A British mother of two has been held in a ‘squalid’ jail in the Dominican Republic for a year without charge after she allegedly ran over her husband – whom she met while living in the country.

Nicole Reyes, 37, originally from Rumney, Cardiff, was locked up last July after Jorge Quintanilla, 38, died when her Toyota SUV was said to have clipped his motorbike, which he was driving alongside.

Now her mother Jeannette, 61, has written to Prime Minister David Cameron, calling on him to help get her daughter released so she can return home – one year after she was first put in custody.

She said in a four-page letter to Mr Cameron: ‘My daughter feels like she is being tortured every single day. I have to listen to her sobbing.’

Reyes swapped South Wales for the sands and seas of the Caribbean 10 years ago. She travelled there on holiday – but fell in love with the country and became a holiday rep with Thomas Cook.

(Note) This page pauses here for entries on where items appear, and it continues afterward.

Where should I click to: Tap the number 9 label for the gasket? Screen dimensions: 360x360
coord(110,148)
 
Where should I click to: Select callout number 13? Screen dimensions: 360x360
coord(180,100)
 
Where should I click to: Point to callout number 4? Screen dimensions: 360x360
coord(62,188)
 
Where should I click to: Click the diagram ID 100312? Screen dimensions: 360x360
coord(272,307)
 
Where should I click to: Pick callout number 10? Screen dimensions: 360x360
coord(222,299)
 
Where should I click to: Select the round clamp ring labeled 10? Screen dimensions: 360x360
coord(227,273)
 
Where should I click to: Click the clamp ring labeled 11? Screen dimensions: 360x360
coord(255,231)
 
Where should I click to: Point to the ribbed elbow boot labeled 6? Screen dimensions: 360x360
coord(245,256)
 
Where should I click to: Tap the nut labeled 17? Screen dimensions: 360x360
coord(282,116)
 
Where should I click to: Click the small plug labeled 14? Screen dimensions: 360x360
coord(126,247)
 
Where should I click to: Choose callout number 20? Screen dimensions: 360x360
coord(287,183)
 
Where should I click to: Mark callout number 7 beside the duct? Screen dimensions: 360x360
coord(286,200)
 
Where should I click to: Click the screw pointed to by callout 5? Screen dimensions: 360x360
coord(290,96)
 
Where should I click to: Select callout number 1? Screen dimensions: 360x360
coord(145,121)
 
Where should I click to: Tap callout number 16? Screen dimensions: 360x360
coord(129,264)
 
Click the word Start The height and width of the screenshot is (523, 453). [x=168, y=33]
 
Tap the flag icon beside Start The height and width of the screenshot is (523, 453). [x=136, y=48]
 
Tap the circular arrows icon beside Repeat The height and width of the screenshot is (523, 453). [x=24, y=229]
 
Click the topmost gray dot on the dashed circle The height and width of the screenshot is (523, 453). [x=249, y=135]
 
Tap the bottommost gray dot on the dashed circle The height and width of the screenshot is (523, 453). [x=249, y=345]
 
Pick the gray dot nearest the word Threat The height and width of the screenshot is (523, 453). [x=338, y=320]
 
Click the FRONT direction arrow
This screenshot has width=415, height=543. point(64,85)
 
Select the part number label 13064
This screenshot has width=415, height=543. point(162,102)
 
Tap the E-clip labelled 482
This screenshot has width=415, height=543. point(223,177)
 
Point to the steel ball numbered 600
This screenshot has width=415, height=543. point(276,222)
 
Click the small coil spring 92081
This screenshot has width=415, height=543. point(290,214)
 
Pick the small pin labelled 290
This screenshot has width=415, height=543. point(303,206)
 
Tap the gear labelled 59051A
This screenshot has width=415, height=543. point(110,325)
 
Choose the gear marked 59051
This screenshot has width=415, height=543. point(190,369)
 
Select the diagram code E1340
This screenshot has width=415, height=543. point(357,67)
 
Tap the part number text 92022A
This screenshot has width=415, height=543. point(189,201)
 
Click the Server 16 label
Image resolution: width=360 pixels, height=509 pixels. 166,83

Shortly after moving to the idylic island she met Mr Quintanilla and the pair enjoyed a whirlwind romance. They moved into the resort community of Costambar near the coastal city of Puerto Plata.

But their relationship ended in tragedy after he was killed when Reyes clipped his motorbike with her vehicle as they drove home from a meal out. She has been held without charge ever since.

She is accused of deliberately running him over, but Reyes claims he died when she hit his motorbike as he swerved out of the way of an oncoming car. She is currently in jail in Puerto Plata on the island.

Police suspect the wife of the former coconut water seller snapped when she learnt he had cheated on her after they spent a night out on the town with friends.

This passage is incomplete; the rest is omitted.